Member of Meghalaya Legislative Assembly
- In office 2018 – 4 March 2021
- Preceded by: Ashahel D Shira
- Succeeded by: Muhammad Abdus Saleh
- Constituency: Rajabala

Personal details
- Born: 1973/1974
- Died: March 4, 2021 (aged 47–48)
- Party: Indian National Congress

= Azad Zaman =

Indian Bengali politician (died 2021)

Dr. Azad Zaman (আজাদ জামান; 1973/1974 – 4 March 2021) was an Indian Bengali politician, doctor and social worker. He was a former member of the Meghalaya Legislative Assembly for the Rajabala constituency in West Garo Hills district.

==Life==
Azad Zaman was born in 1974, to a Bengali Muslim family in Meghalaya. He was the son of Alhaj Surat Zaman. He was a medical practitioner who later joined government service. His wife is a teacher by profession, and they lived in Bowabari, PO New Bhaitbari, PS Phulbari in the West Garo Hills.

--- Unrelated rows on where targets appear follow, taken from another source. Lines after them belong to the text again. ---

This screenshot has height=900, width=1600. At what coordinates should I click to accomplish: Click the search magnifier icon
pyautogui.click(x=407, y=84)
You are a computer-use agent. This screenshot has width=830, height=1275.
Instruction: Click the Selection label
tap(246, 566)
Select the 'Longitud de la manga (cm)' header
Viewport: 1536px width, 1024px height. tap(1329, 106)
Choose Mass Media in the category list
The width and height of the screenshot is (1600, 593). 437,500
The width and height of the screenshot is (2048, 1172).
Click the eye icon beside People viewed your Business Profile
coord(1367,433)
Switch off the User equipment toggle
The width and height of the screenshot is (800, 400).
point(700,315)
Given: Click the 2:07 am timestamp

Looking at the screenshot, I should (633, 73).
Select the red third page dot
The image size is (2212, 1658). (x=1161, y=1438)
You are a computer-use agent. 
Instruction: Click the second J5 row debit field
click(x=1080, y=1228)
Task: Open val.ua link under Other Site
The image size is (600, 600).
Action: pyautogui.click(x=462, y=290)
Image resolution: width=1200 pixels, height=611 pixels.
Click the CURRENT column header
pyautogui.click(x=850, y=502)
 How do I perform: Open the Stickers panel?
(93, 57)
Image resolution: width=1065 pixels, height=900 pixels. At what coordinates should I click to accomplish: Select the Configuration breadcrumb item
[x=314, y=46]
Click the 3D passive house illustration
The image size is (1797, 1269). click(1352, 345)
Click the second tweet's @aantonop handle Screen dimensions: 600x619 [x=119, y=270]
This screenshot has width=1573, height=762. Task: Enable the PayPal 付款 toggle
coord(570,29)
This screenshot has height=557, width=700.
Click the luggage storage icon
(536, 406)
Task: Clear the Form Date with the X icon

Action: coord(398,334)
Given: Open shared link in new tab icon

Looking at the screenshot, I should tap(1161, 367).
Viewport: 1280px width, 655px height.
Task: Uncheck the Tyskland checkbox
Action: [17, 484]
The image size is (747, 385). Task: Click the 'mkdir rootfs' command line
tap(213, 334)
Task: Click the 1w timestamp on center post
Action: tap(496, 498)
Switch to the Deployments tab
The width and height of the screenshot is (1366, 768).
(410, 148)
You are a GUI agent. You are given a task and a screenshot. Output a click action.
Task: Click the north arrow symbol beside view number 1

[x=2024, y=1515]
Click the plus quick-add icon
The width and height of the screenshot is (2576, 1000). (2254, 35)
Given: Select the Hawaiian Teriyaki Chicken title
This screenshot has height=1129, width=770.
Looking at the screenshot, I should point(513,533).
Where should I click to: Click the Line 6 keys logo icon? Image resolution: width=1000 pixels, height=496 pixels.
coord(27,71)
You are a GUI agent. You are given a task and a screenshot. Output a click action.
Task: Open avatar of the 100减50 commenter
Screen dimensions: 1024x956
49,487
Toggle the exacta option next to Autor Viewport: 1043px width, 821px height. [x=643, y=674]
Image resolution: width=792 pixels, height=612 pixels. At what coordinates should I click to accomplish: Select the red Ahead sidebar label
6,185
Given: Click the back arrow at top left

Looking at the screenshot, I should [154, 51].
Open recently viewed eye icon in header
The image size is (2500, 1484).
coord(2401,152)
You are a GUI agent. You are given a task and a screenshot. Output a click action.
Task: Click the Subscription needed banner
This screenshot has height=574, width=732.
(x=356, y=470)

He competed in the 2013 Meghalaya Legislative Assembly election as an independent politician for Rajabala but lost to Ashahel Shira. He later joined the Indian National Congress party, and defeated Shira in the 2018 Meghalaya Legislative Assembly election.

==Death==
He died on 4 March 2021, due to cardiac arrest, aged 47. He left behind a wife, two daughters and a son.